_YOUR GOAL_: Only these lines of the data below are wanted: the one with "The height and width of the screenshot is (783, 940).", the one with "The height and width of the screenshot is (763, 1435).", and any lines between them, each repeated exactly.

....

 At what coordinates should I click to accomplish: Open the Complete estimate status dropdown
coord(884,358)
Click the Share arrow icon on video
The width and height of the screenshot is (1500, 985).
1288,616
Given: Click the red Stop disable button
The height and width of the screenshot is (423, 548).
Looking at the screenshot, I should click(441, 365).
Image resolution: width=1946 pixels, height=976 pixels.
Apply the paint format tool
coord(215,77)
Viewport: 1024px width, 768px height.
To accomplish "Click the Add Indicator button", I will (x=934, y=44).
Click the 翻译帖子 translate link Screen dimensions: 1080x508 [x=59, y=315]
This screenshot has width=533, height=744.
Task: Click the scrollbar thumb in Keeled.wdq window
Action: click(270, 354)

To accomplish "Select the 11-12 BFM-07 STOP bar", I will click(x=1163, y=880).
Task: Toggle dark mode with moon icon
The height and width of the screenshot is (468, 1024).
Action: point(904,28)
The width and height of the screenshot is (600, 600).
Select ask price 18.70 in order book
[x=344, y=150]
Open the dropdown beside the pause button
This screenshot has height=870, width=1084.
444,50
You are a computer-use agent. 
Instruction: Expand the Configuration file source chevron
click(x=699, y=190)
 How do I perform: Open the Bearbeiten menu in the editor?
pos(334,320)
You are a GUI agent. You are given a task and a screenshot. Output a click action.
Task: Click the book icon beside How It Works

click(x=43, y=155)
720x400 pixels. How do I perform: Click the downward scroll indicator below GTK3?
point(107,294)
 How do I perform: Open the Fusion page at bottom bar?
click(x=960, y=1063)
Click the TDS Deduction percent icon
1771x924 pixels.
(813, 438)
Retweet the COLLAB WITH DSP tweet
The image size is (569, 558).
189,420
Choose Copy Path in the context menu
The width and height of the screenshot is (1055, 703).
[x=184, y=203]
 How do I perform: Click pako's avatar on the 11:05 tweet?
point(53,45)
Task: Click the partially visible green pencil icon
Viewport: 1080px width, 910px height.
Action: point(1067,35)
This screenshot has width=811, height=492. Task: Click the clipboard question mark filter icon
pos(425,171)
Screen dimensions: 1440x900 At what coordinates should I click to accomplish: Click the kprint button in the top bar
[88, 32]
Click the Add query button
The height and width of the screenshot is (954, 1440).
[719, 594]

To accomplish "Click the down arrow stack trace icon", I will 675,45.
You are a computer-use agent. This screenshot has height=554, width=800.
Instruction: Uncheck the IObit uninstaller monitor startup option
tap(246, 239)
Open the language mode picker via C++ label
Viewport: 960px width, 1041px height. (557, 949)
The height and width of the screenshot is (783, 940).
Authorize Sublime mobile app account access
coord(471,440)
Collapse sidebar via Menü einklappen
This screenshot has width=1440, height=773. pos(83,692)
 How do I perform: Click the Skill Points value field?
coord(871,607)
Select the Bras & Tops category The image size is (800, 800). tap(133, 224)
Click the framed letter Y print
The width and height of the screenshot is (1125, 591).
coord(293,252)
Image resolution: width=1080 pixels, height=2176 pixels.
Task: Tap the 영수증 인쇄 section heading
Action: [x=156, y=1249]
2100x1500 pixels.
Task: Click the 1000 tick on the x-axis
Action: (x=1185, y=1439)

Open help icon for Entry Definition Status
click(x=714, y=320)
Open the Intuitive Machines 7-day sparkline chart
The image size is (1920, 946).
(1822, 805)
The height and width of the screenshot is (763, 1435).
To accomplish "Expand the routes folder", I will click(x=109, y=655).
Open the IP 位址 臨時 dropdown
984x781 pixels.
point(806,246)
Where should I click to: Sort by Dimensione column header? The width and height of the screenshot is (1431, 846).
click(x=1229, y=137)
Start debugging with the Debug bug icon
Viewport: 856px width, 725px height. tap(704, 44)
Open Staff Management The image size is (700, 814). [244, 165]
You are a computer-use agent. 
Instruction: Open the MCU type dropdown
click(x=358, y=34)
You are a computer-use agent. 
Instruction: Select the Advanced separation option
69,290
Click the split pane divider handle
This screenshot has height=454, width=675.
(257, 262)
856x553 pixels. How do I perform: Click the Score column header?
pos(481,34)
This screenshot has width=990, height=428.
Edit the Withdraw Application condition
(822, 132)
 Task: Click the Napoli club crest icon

....

_RESPONSE_:
The height and width of the screenshot is (783, 940).
Authorize Sublime mobile app account access
coord(471,440)
Collapse sidebar via Menü einklappen
This screenshot has width=1440, height=773. pos(83,692)
 How do I perform: Click the Skill Points value field?
coord(871,607)
Select the Bras & Tops category The image size is (800, 800). tap(133, 224)
Click the framed letter Y print
The width and height of the screenshot is (1125, 591).
coord(293,252)
Image resolution: width=1080 pixels, height=2176 pixels.
Task: Tap the 영수증 인쇄 section heading
Action: [x=156, y=1249]
2100x1500 pixels.
Task: Click the 1000 tick on the x-axis
Action: (x=1185, y=1439)

Open help icon for Entry Definition Status
click(x=714, y=320)
Open the Intuitive Machines 7-day sparkline chart
The image size is (1920, 946).
(1822, 805)
The height and width of the screenshot is (763, 1435).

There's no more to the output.